Certificates for Webmin / Virtualmin / Postfix / Dovecot

It might be a good one, being able to copy certs to postfix and dovecot and proftp. I know it is possible within a domain under virtualmin, but not within webmin. If i copy a cert from mylittledomain.com to dovecot and postfix, the mailserver shows this cert mylittledomain also, if someone from myverybigcompany is sending a mail. Therefore i think my setting like having a neutral domainname for webmin/virtualmin/proftpd like server-config.com would be better. So i would like to have in webminconfiguration the same buttons as in virtualmin.

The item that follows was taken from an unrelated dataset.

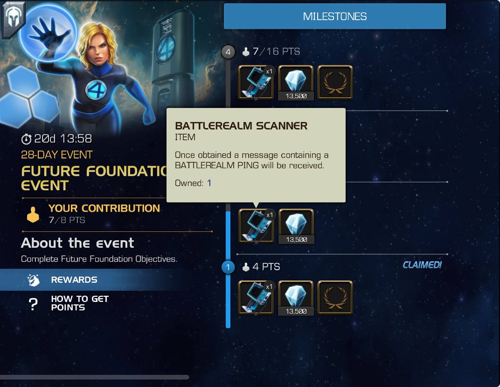Click the blue milestone progress bar

(228, 269)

Otherwise i would need to create a virtual server for my server-config.com to be able to copy my certs there. But this, i tried that before, confuses my DNS and Webmin and other services.

What do you mean?

Given, that i would have those three files from letsencrypt, where would i put them manually, and which other settings would be nessescary to get it up and running on which port? It looks like the autoconfig for Thunderbird and outlook doesn’t work accordingly.

When i did that manually the last time, i had encryption, but it only worked with plain password; which i do not want either.

Any help is truly appreciated.

Best

PS: While we are at it: I’d also like the script installer within webmin, so i can build a central data structure for multiserver access to phpmyadmin, roundcube etc. Why to have it in each virtualserver, if one central installation does the trick and i would have to update just one instance of phpmyadmin, not 5 or 10 or 20. I need anyway a FQDN for installation of webmin/virtualmin/cloudmin, so this would make life a lot easier.

If I understand you… server 1 has certificates for all its services, webmin, virtmin, postfix,dovecot.
Then you also want user certificates to point to the same services for users?

One, not sure its possible, two, certificates for your services should be the only ones users use when connecting to YOUR services.
Like user A has a certificate for a.domain.com for his https. That user will still connect to mail.yourserver.com for mail and not mail.a.domain.com. Thus assigning user cert to mail, other services on the server is useless. You should be in control of those certs at all times. Not users.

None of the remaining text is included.